Нетрудно увидеть в этом некоторое сходство с той борьбой, которую ведет Эйприл: если мир слишком опасен, единственная реакция – бегство. Если же физически сбежать невозможно, то разве это не чудесно, что наша нервная система находит способ отступить в укрытие при физическом присутствии? Конечно, этим младенцам не повезло значительно сильнее, чем Эйприл. Крайние формы депривации, вроде испытанной ими, трудно компенсировать. Общим, однако, является то, что с самых первых мгновений жизни наше благополучие находится в чужих руках. Если другие люди не несут нам любовь и заботу, мы глубоко страдаем. На нашу долю выпадает зависимость, от которой нет безопасного избавления.
Одно из чудес детского развития – способность детей сохранять настроенность на своих попечителей, что бы с ними ни происходило. Мы не только биологически запрограммированы на поддержание физической близости с теми, кто заботится о нас, – этот аспект мы называем «привязанностью», – человеческая привязанность еще и психологически программирует нас на любовь и доверие к своим родителям. Если с ребенком на руках у родителя случается что-то «плохое», вина возлагается не на родителя. Детская логика проста: «Если я хороший, мне дают конфетку, а раз не дали, значит, я плохой». Психоаналитик Рональд Фэйрберн, один из первых последователей Рене Шпица, назвал это нравственной защитой[12]. Дети присваивают родителям нравственное превосходство. Если действия родителя причиняют боль или ребенку не удается получить то, что ему нужно, то он винит в этом не родителя, а себя: «Значит, я этого заслуживаю». Таким образом ребенку удается поддерживать более прочную связь с попечителем. Принимая «вину» на себя, ребенок закрепляет восприятие родителя как хорошего – ведь это упрощает поддержание связи с ним. Трудно любить плохого родителя. Проще самому быть плохим и любить хорошего.
Я хочу подчеркнуть, что у нас выработались способы поддержания связи даже в случаях, когда родитель чрезвычайно дисфункционален. Это одновременно потрясающе с точки зрения эволюционной инженерии – и крайне печально с человеческой. Очень часто те, кому следовало бы нас оберегать, становятся для нас самой большой угрозой; детство, призванное быть временем игры, становится идеальной чашкой Петри для выращивания страха.

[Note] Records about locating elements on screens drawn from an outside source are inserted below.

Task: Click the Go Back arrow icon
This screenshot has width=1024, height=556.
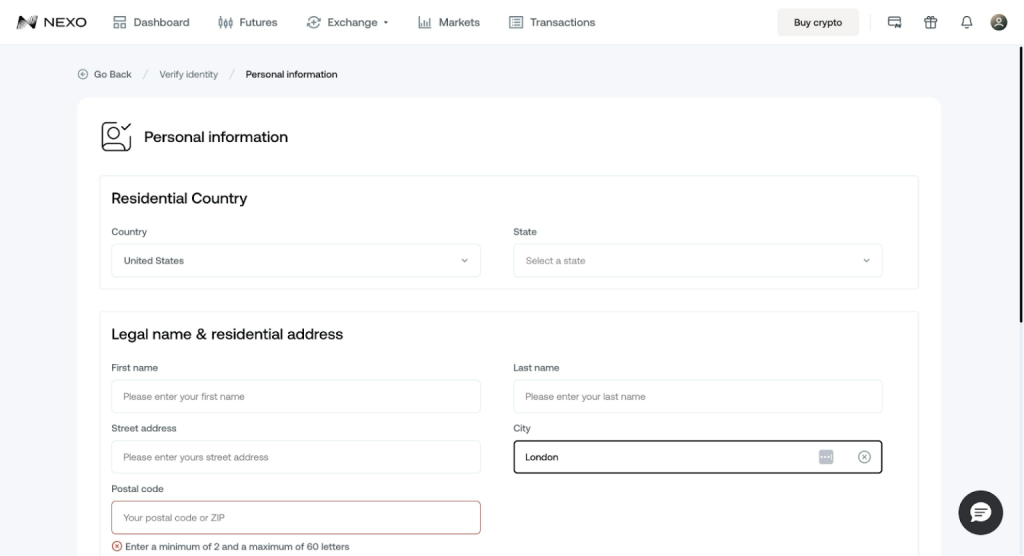Action: point(83,74)
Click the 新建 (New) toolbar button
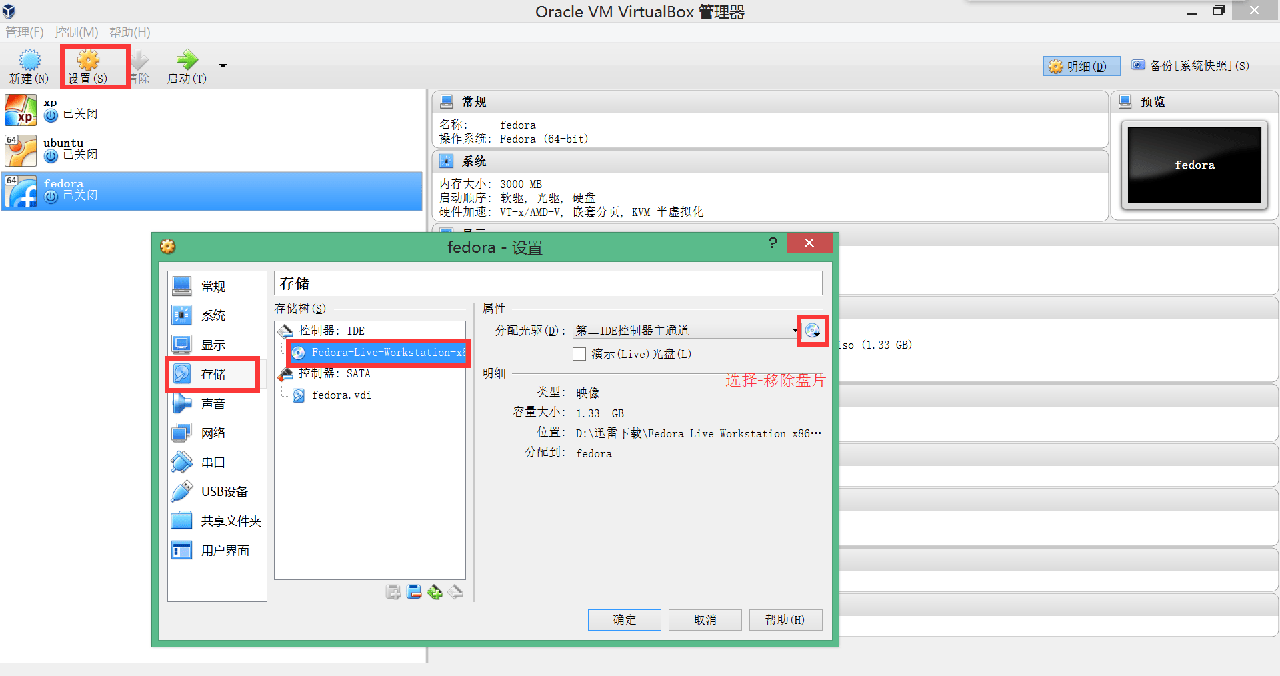This screenshot has width=1280, height=676. pos(29,67)
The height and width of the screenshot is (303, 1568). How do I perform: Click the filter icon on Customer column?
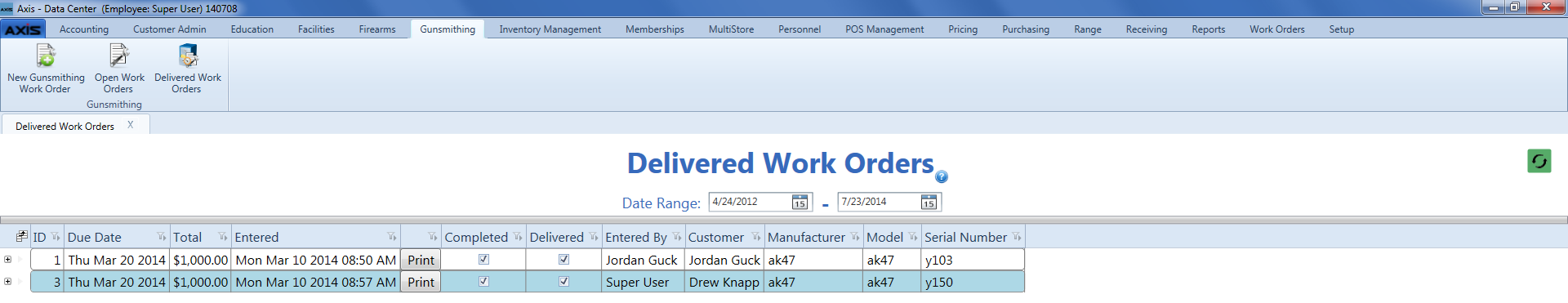pos(755,237)
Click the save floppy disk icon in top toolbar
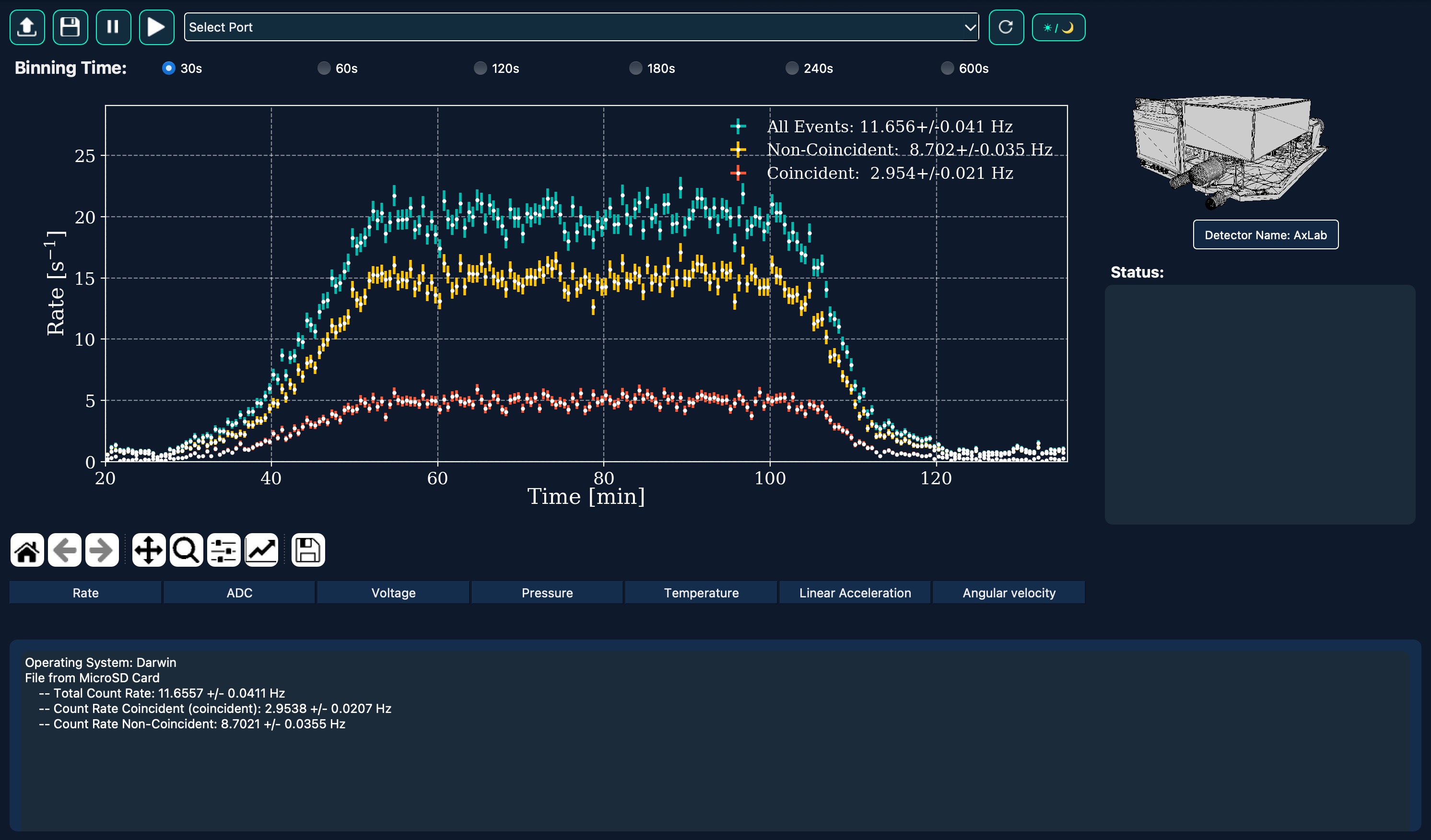Screen dimensions: 1431x840 point(70,27)
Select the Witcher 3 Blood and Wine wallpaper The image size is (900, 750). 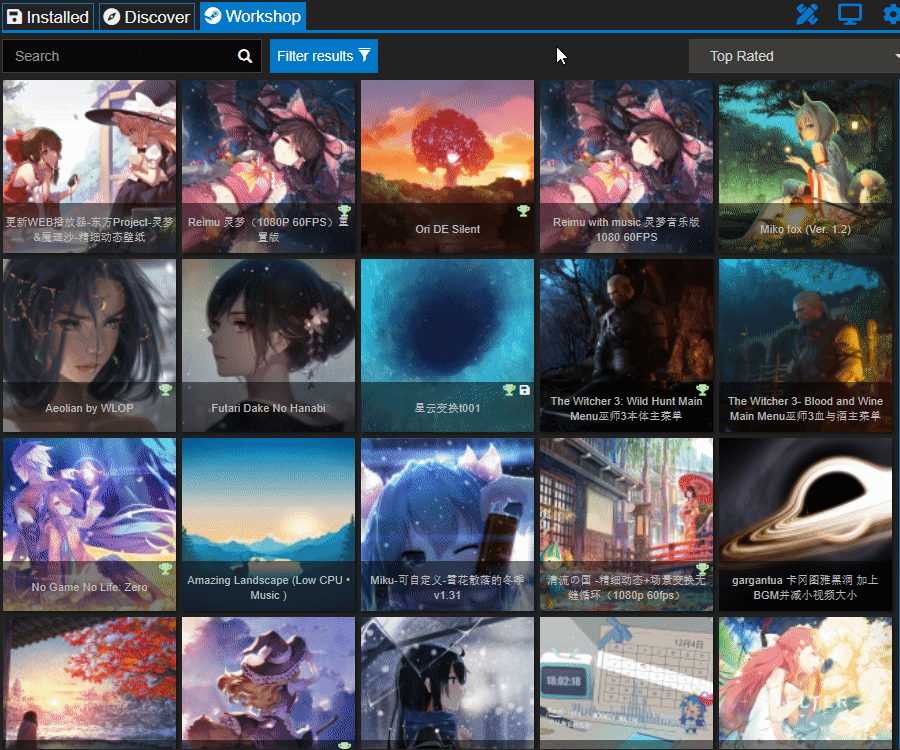[x=805, y=345]
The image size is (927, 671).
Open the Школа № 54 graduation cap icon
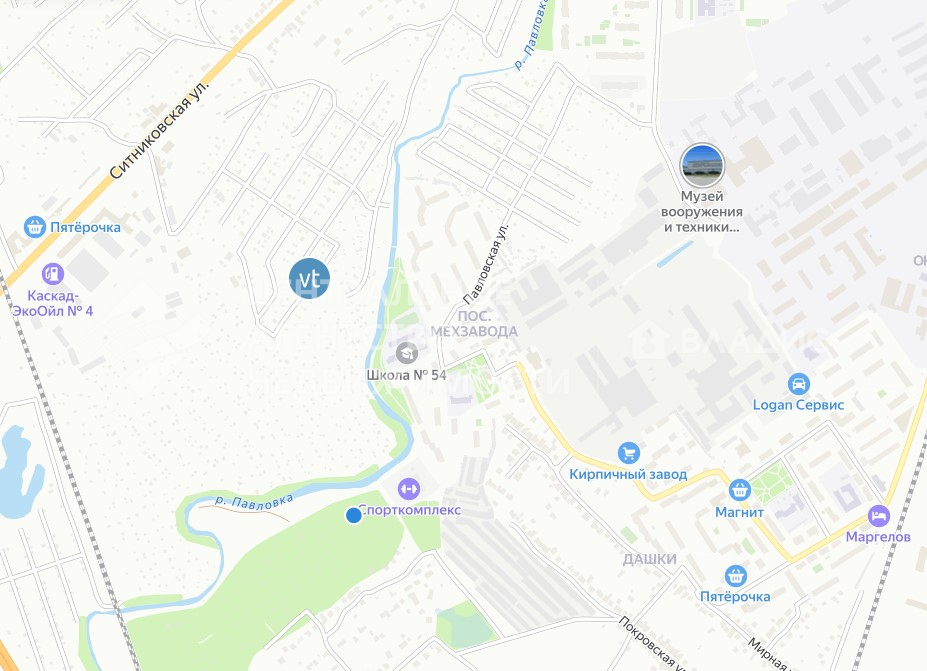pyautogui.click(x=407, y=354)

В животном мире между игрой, страхом и витальностью существуют значимые взаимосвязи. Исследования столь различных видов животных, как черепахи и крысы, показывают, что отсутствие игры в жизни животного ставит его благополучие под угрозу[13]. В отношении людей имеются дополнительные свидетельства, что отсутствие или ограничения игры связаны с повышенными уровнями психологической дисфункции[14]. А вглядевшись в факторы, ограничивающие игру, мы обнаруживаем, что первым среди них выступает страх.
В серии исследований[15] ученые рассмотрели предысторию мужчин, отбывающих срок за убийство. Особое внимание привлекли два факта. В группе убийц наблюдалось существенно больше физического насилия, чем в контрольной, – а спутником насилия является страх. Более неожиданным, однако, оказалось поразительное отсутствие в этой группе сообщений об играх в детстве.

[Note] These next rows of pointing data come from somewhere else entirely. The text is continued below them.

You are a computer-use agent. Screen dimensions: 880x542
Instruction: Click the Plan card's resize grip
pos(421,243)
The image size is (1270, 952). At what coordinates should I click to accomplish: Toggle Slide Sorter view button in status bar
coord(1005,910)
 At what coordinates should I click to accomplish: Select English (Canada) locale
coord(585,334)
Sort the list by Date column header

Руководитель исследований Стюарт Браун впоследствии узнал о работе приматолога Джейн Гудолл: его заинтриговал отчет 1976 г. о паре шимпанзе Пэшн и Пом, матери и дочери, которые систематически убивали и поедали новорожденных шимпанзе в своей группе. Браун связался с Гудолл, чтобы рассказать о своих результатах. И она сообщила ему, что и Пэшн, и Пом имели равнодушных матерей и в юном возрасте демонстрировали огромную деформацию игрового поведения[16].
В трактовке этих любопытных открытий нужна максимальная аккуратность. Одно лишь наличие корреляции между отсутствием игры и склонностью к убийству никоим образом не доказывает их причинно-следственной связи. Однако для нас на данный момент полезно отметить важность игры в жизни млекопитающих и далее задуматься о том, что делает игру частью куда более масштабного целого, в рамках которого мы выстраиваем свои отношения со страхом.
У детенышей большинства животных игра носит преимущественно жестко-контактный характер. Для людей подобные «жестокие» игры лишь один вид из целого широкого спектра игр, включающего и игру с предметами, и символические/фантазийные игры, и потасовки, и игры по правилам[17]. Под рискованной игрой, связанной с «жестокостью», обычно понимается любая игра, участники которой подходят предельно близко к грани опасности. Именно о таком опыте я говорил во введении, описывая катание на волнах с сыном. Подобные игры часто разделяют на игру с высотой, игру вблизи опасных объектов и игру со скоростью[18]. Мы взбираемся на дерево – до самой тонкой ветки, способной выдержать наш вес, ходим по краю узкого уступа, играем с огнем или максимально разгоняемся на велосипеде под горку и отпускаем руль.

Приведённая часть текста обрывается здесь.